Exercise description:
Copy the data below word for word, keeping every line as it appears, and leave the pictures out of your copy.

Records supplied:
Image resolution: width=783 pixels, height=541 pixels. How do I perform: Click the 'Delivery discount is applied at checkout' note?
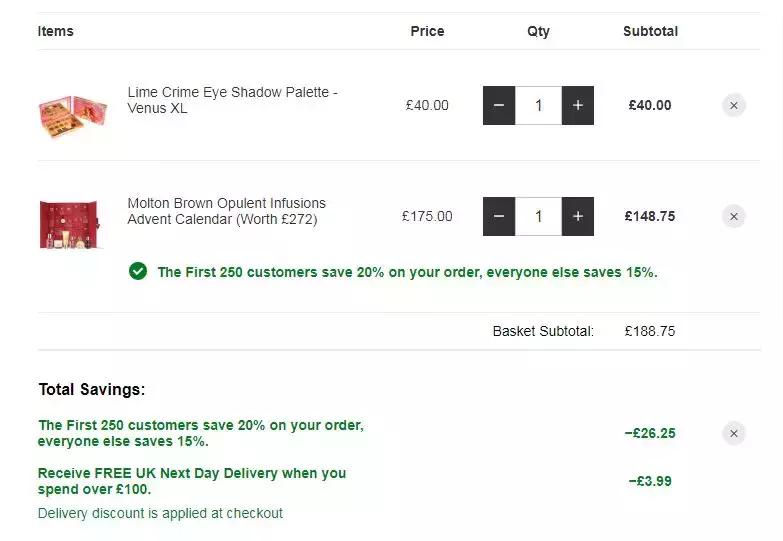pos(160,513)
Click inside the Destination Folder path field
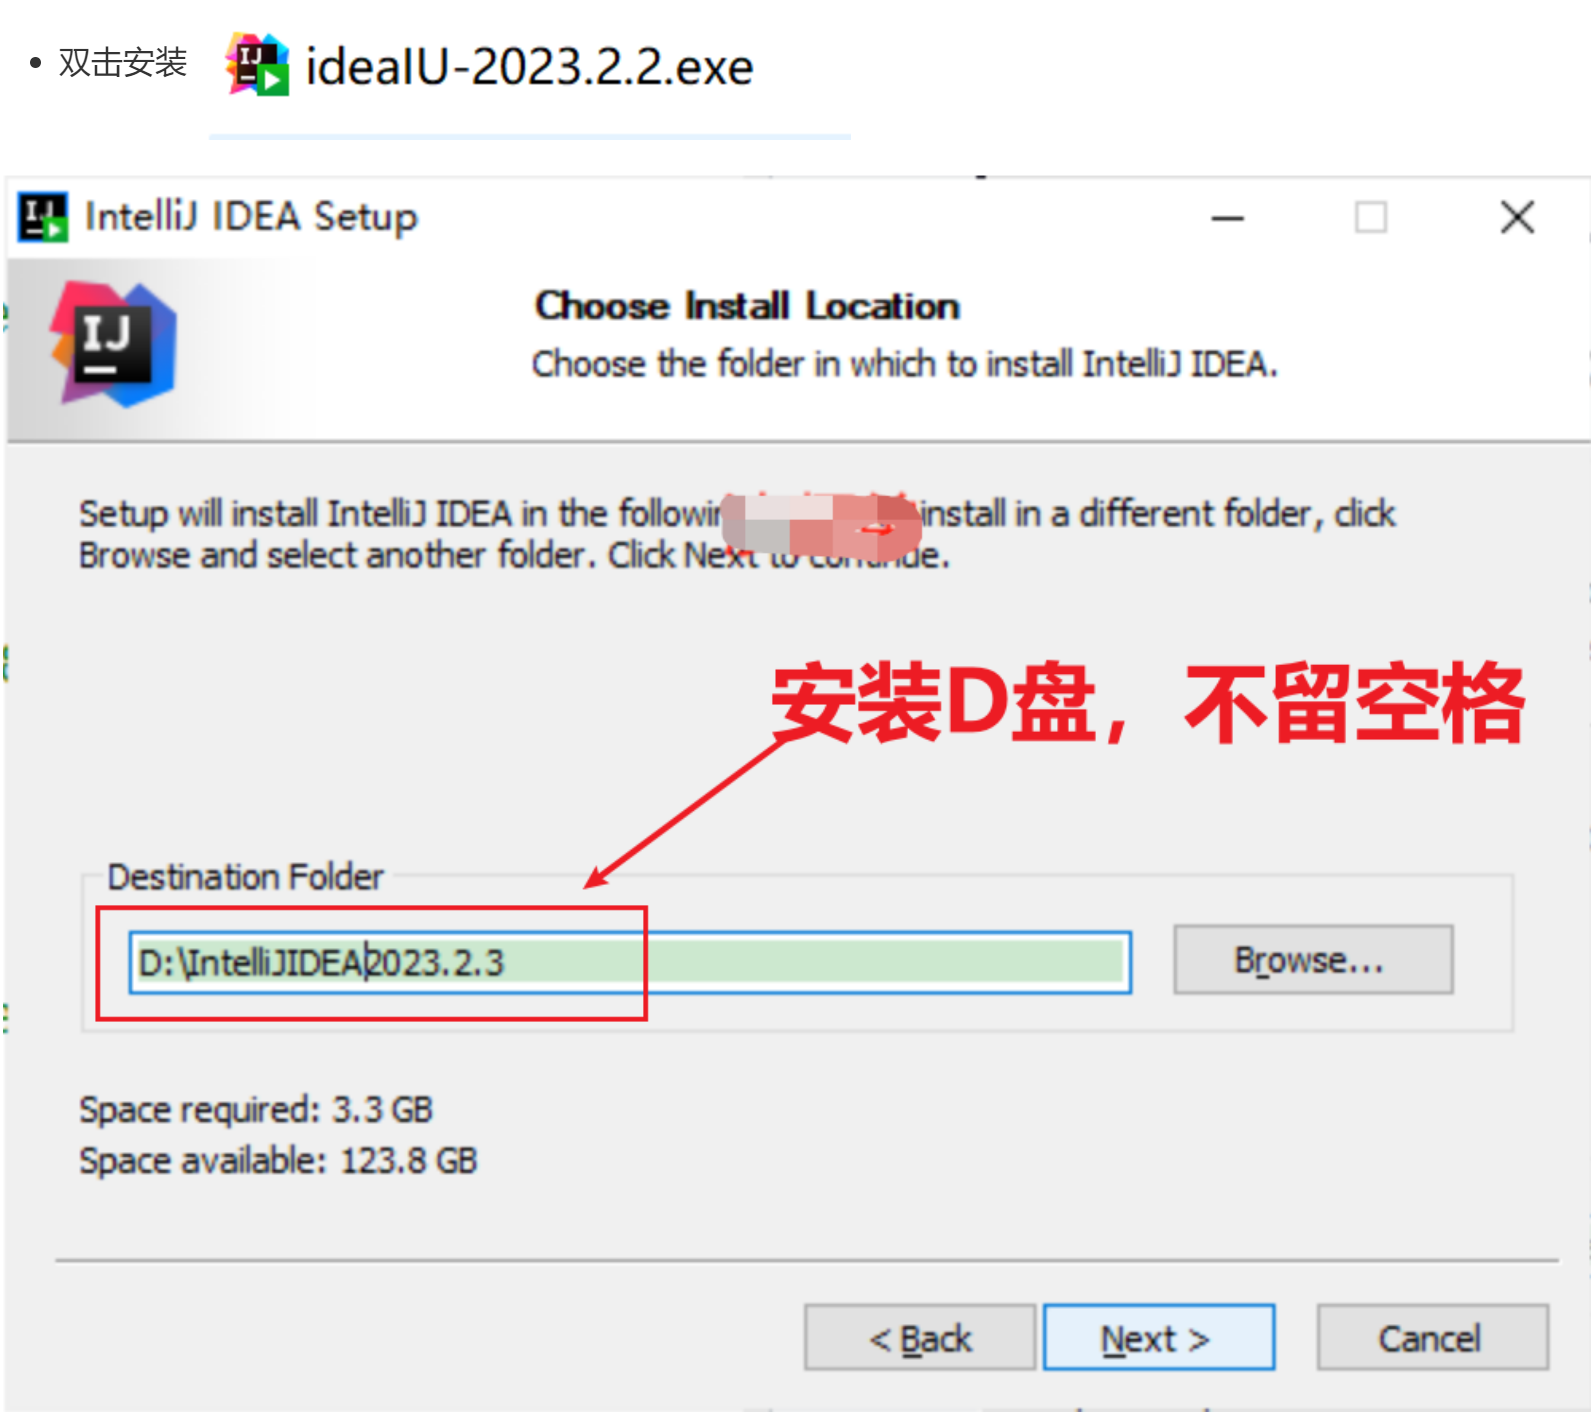This screenshot has width=1592, height=1413. pyautogui.click(x=630, y=962)
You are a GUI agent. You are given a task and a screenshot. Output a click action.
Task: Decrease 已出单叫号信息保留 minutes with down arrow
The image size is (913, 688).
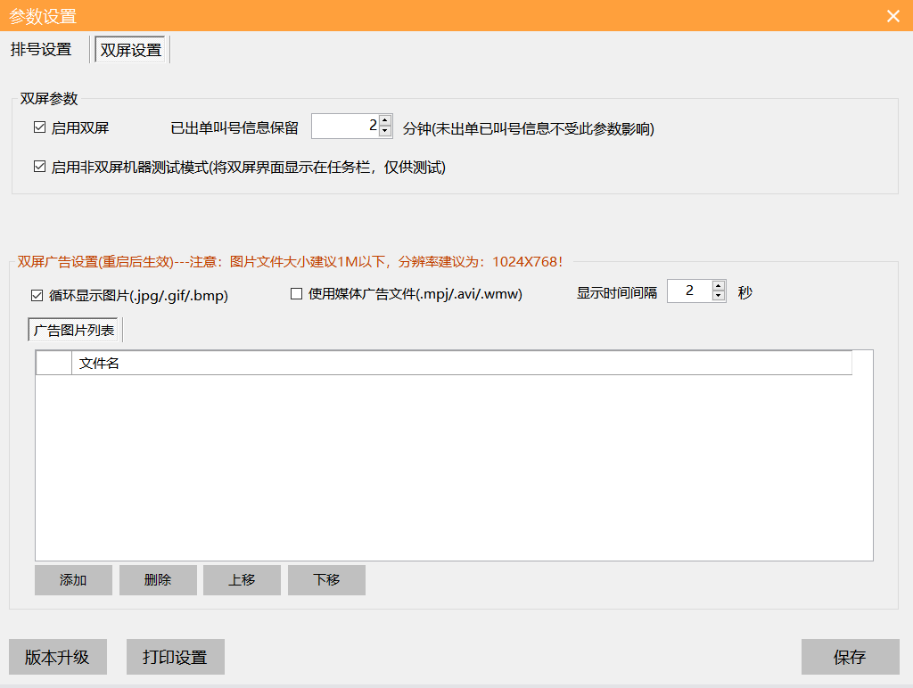point(386,131)
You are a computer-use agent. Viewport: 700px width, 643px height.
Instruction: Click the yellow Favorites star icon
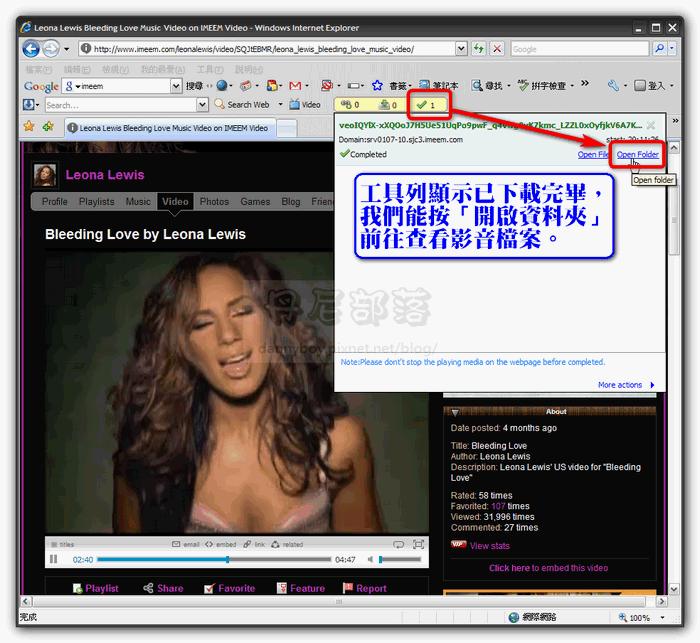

Task result:
Image resolution: width=783 pixels, height=541 pixels. How do I perform: Click the 'Delivery discount is applied at checkout' note?
pos(160,513)
Click inside the Destination Folder path field
This screenshot has width=1592, height=1413. pyautogui.click(x=630, y=962)
You are a GUI agent. You are given a task and a screenshot. Output a click action.
Task: Decrease 已出单叫号信息保留 minutes with down arrow
The image size is (913, 688).
point(386,131)
You are a computer-use agent. Viewport: 700px width, 643px height.
Instruction: Click the yellow Favorites star icon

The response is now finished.